_Problem to solve_
Lines that contain the string "will" are the ones to list; copy all of them from the records.

_Entries provided_

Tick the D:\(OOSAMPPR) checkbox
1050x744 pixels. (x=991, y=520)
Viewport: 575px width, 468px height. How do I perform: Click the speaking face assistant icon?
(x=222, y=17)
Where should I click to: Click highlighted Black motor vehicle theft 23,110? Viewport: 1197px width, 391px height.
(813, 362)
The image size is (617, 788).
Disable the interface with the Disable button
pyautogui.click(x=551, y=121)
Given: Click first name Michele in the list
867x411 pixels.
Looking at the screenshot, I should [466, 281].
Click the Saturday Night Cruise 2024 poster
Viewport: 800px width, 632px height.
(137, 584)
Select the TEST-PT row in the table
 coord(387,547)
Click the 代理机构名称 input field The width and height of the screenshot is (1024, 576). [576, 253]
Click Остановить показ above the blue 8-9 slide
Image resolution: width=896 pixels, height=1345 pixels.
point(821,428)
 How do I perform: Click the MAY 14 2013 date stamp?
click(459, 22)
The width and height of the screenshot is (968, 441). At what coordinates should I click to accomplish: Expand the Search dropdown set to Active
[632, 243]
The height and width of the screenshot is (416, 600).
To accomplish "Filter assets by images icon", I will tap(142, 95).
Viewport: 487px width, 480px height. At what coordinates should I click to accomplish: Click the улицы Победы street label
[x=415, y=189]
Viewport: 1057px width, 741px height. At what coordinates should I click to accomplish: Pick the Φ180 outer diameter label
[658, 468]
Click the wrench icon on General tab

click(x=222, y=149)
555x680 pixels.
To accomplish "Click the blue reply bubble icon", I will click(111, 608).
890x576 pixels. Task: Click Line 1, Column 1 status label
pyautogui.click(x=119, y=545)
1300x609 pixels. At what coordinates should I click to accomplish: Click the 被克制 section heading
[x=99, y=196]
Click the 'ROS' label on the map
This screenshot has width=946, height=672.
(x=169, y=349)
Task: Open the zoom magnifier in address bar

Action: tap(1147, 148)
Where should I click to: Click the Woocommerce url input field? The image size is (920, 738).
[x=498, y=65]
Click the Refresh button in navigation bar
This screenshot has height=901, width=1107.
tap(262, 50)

_Response_
To accomplish "Filter assets by images icon", I will tap(142, 95).
To accomplish "Click the blue reply bubble icon", I will click(111, 608).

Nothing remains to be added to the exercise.